**** Exercise materials ****

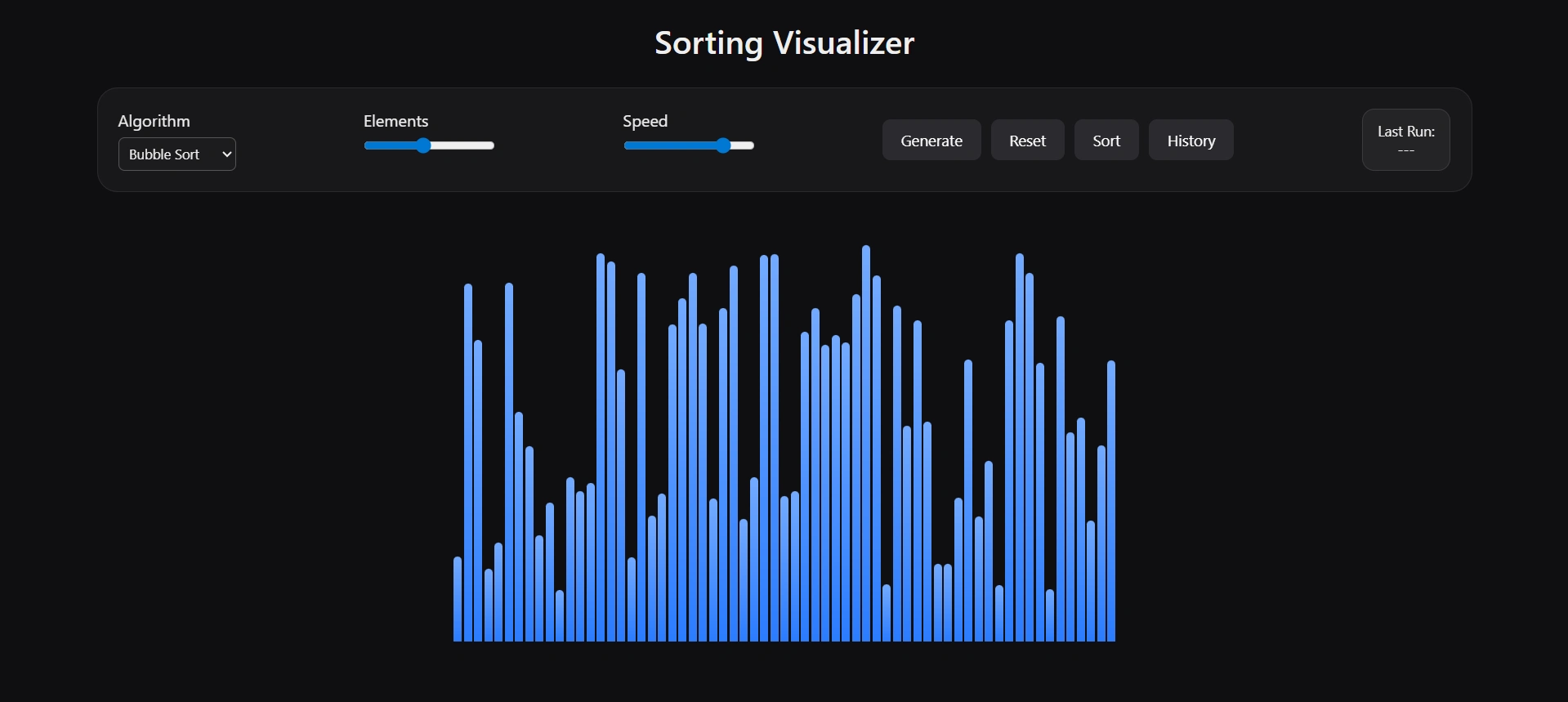The image size is (1568, 702).
Task: Select the leftmost bar in the chart
Action: click(x=458, y=601)
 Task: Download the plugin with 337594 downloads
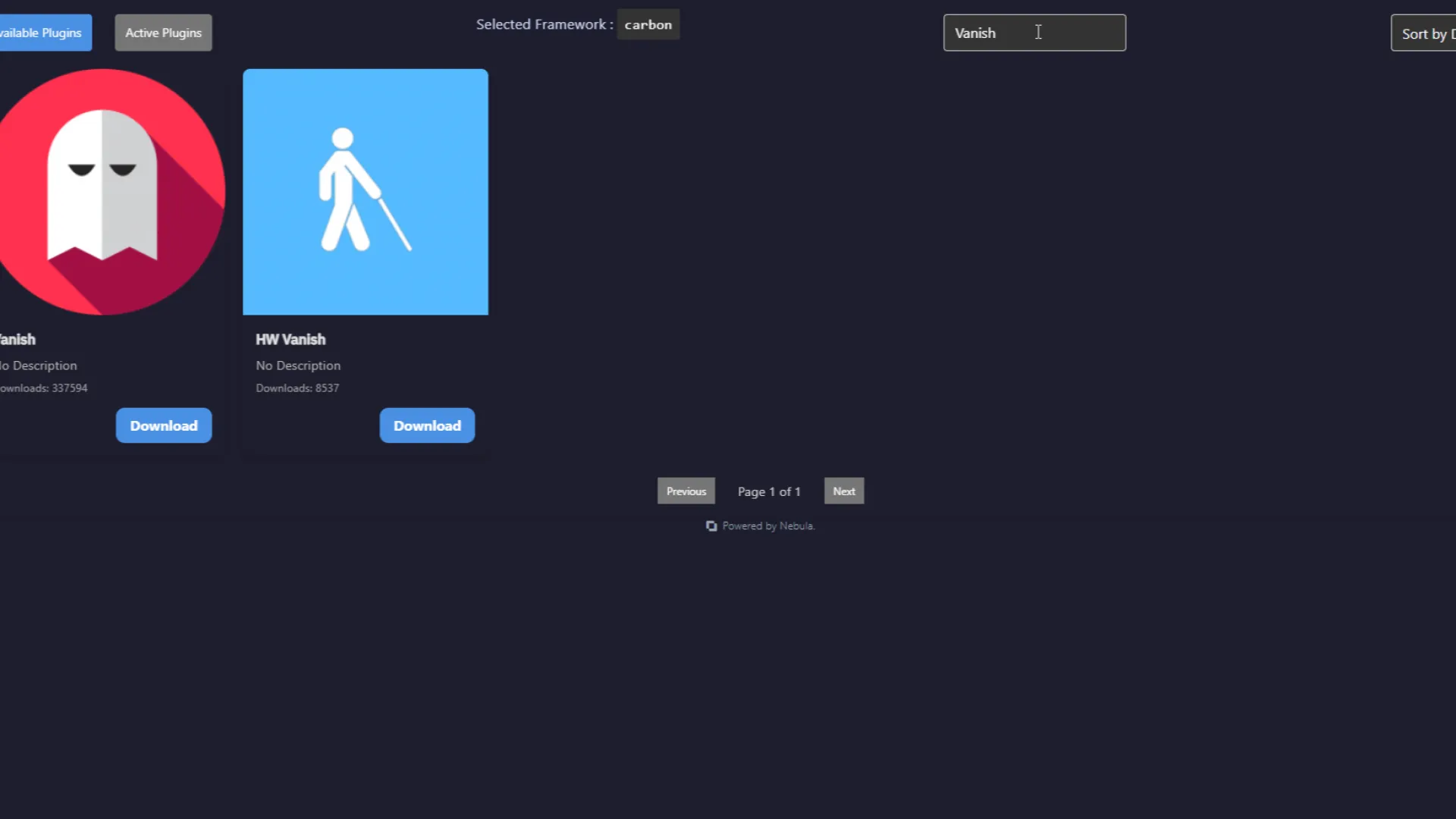pos(163,425)
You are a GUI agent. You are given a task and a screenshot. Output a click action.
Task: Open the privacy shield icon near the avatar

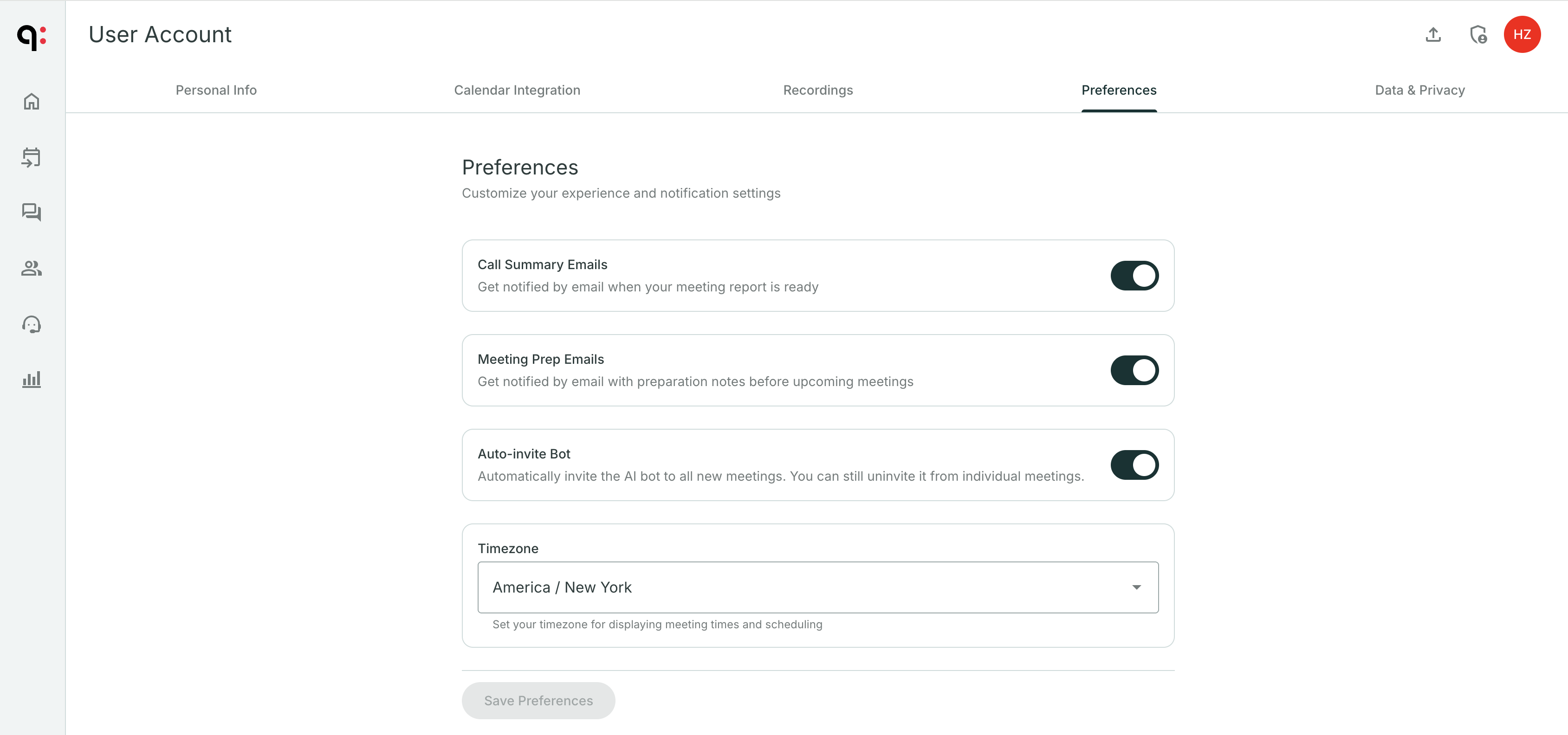pos(1478,35)
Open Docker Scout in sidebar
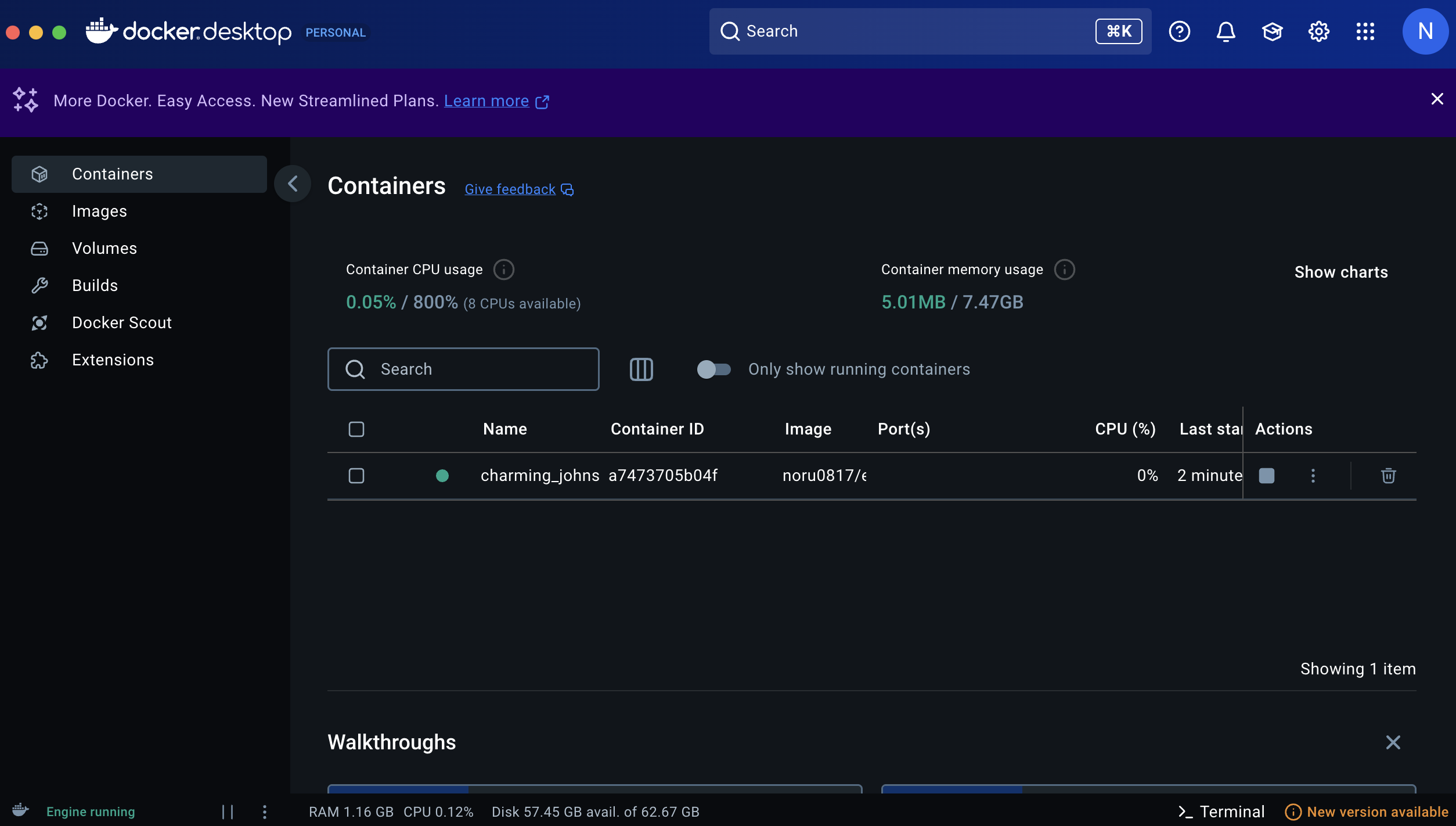This screenshot has height=826, width=1456. tap(121, 323)
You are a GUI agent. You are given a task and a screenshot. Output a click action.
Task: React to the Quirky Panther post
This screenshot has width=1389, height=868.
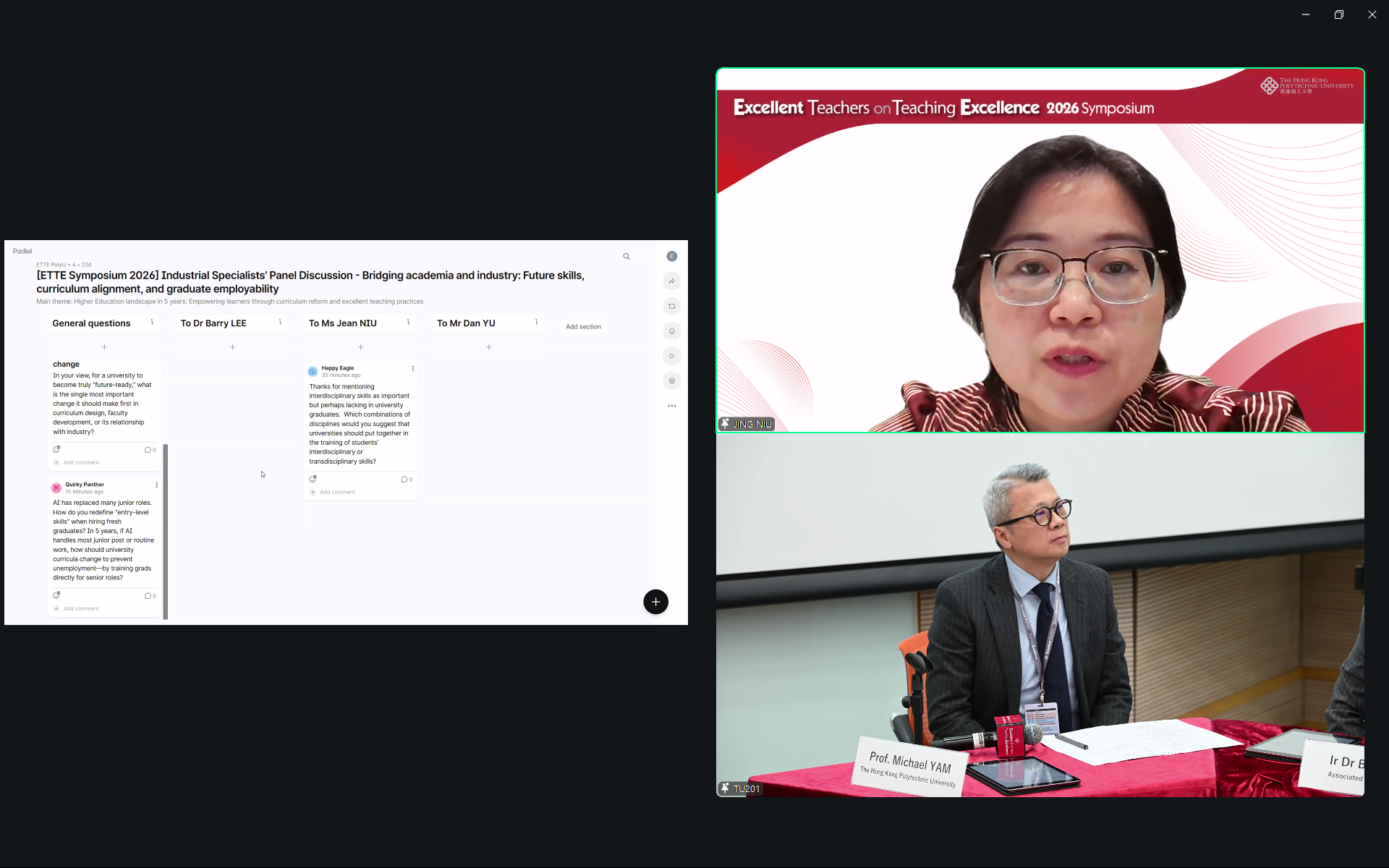pos(56,595)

****

The problem:
Could you rewrite every line of the entries above as a JSON list of strings, one string per line, with blank lines skipped and the pictures left out?

Answer to this problem:
[
  "The image size is (1568, 702).",
  "Task: Select the leftmost bar in the chart",
  "Action: click(x=458, y=601)",
  " Task: Download the plugin with 337594 downloads",
  "pos(163,425)",
  "You are a GUI agent. You are given a task and a screenshot. Output a click action.",
  "Task: Open the privacy shield icon near the avatar",
  "pos(1478,35)",
  "Open Docker Scout in sidebar",
  "This screenshot has height=826, width=1456. tap(121, 323)",
  "You are a GUI agent. You are given a task and a screenshot. Output a click action.",
  "Task: React to the Quirky Panther post",
  "This screenshot has width=1389, height=868.",
  "pos(56,595)"
]